━━━ Data under study ━━━
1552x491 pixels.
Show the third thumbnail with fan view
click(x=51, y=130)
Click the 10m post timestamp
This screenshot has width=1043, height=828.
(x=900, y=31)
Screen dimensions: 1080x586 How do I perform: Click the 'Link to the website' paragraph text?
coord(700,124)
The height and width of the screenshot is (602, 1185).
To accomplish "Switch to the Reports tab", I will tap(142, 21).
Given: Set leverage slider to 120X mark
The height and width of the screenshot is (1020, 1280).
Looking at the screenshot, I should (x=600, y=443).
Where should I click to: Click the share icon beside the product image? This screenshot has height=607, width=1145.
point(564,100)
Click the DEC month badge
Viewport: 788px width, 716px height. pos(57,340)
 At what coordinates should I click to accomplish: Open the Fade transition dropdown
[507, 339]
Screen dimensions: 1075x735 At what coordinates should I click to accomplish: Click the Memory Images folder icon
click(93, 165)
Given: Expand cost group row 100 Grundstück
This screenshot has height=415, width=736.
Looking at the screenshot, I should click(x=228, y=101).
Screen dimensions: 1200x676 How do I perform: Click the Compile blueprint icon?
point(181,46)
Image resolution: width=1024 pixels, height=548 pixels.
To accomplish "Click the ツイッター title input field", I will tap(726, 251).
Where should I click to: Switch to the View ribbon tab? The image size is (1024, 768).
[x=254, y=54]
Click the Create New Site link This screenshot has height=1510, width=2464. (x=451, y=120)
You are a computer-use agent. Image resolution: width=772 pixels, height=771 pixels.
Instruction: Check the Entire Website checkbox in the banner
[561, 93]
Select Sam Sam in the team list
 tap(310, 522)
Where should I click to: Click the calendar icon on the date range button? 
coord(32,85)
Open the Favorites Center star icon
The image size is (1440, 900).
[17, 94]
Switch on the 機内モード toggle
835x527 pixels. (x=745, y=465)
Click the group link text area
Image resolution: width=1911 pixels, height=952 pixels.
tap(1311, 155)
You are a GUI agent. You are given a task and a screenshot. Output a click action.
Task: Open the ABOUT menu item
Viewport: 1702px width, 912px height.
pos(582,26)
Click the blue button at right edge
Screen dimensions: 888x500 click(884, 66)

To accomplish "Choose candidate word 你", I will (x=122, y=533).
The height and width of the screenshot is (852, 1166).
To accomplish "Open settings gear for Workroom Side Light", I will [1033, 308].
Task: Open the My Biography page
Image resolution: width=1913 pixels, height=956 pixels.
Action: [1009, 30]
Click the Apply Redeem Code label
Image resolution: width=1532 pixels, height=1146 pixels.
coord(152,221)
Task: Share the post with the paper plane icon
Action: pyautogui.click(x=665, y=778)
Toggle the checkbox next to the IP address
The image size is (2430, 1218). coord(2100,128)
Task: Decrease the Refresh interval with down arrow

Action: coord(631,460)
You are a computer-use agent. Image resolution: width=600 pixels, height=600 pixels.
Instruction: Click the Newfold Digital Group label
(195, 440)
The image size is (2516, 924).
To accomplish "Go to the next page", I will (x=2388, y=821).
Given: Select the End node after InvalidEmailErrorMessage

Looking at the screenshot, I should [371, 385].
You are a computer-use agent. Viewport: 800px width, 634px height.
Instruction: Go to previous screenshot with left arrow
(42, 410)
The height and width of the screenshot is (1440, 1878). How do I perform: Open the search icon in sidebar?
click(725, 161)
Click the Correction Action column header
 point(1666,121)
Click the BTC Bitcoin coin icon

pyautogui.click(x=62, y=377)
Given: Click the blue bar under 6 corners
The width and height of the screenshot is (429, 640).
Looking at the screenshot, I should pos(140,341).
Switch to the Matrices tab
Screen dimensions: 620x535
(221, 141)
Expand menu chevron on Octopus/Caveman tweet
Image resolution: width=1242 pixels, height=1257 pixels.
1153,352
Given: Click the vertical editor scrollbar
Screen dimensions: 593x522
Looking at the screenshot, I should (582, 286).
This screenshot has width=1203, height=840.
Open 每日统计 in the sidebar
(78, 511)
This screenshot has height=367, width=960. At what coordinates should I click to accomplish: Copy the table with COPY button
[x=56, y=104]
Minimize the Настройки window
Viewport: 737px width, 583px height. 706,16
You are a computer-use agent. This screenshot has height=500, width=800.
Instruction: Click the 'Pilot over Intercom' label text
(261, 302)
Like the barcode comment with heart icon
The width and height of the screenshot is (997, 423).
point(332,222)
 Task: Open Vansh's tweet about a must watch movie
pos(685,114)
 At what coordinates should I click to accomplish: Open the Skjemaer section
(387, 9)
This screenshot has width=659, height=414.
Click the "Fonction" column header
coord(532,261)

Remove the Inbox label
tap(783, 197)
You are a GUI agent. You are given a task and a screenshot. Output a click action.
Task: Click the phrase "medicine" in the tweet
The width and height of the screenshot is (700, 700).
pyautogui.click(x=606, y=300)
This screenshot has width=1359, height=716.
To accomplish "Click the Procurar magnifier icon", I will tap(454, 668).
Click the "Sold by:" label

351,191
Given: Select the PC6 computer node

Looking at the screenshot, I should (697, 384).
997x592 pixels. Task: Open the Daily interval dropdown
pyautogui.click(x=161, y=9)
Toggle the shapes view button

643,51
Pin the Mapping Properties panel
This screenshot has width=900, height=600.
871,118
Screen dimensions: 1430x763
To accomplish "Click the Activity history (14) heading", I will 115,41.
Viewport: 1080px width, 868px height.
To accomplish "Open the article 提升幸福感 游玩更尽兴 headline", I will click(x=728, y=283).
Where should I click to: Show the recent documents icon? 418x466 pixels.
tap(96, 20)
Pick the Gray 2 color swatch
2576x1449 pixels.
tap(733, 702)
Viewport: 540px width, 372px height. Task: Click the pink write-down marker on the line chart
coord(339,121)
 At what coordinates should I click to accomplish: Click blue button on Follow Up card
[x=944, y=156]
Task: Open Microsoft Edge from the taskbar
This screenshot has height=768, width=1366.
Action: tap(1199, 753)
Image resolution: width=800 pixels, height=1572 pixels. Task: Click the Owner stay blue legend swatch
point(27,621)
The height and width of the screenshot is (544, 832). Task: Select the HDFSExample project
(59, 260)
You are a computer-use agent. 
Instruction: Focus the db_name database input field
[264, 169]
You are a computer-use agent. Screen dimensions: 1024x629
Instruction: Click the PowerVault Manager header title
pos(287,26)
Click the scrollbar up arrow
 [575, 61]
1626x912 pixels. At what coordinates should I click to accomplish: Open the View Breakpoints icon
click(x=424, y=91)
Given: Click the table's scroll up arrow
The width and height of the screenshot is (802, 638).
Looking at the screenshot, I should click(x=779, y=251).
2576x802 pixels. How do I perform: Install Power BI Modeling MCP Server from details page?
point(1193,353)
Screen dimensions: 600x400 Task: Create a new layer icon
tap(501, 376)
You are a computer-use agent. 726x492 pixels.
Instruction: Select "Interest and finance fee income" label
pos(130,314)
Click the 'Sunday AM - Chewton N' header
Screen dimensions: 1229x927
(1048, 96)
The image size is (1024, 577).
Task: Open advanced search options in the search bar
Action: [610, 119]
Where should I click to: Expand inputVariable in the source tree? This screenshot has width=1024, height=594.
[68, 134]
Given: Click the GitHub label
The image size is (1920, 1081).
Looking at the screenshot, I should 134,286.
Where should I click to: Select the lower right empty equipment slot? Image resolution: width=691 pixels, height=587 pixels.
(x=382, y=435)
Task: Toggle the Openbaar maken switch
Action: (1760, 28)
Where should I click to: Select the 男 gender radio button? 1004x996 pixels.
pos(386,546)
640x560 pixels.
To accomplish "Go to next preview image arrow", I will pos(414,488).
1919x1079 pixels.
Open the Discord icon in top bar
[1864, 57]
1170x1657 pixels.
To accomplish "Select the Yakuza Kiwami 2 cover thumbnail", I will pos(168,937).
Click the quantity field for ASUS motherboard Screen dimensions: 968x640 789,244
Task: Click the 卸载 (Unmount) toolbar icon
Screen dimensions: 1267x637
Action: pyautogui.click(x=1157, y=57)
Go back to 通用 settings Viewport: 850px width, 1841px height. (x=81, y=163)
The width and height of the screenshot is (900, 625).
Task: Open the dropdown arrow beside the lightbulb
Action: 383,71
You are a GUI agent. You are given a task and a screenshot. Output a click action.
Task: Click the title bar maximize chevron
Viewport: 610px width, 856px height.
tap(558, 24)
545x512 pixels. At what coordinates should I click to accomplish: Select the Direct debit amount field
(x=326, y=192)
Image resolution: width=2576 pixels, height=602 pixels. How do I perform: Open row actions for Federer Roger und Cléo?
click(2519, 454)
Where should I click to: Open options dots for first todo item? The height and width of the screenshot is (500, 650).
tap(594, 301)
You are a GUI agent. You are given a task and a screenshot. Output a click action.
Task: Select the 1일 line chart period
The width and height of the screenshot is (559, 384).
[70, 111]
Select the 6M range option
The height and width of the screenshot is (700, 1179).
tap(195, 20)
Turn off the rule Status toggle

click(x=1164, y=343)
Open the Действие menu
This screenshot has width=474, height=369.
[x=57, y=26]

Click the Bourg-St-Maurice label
━━━
Activity: Write out the listing's lines exactly, from its first line through the line that contains "The height and width of the screenshot is (602, 1185).", and stop there.

Finished task:
1552x491 pixels.
Show the third thumbnail with fan view
click(x=51, y=130)
Click the 10m post timestamp
This screenshot has width=1043, height=828.
(x=900, y=31)
Screen dimensions: 1080x586 How do I perform: Click the 'Link to the website' paragraph text?
coord(700,124)
The height and width of the screenshot is (602, 1185).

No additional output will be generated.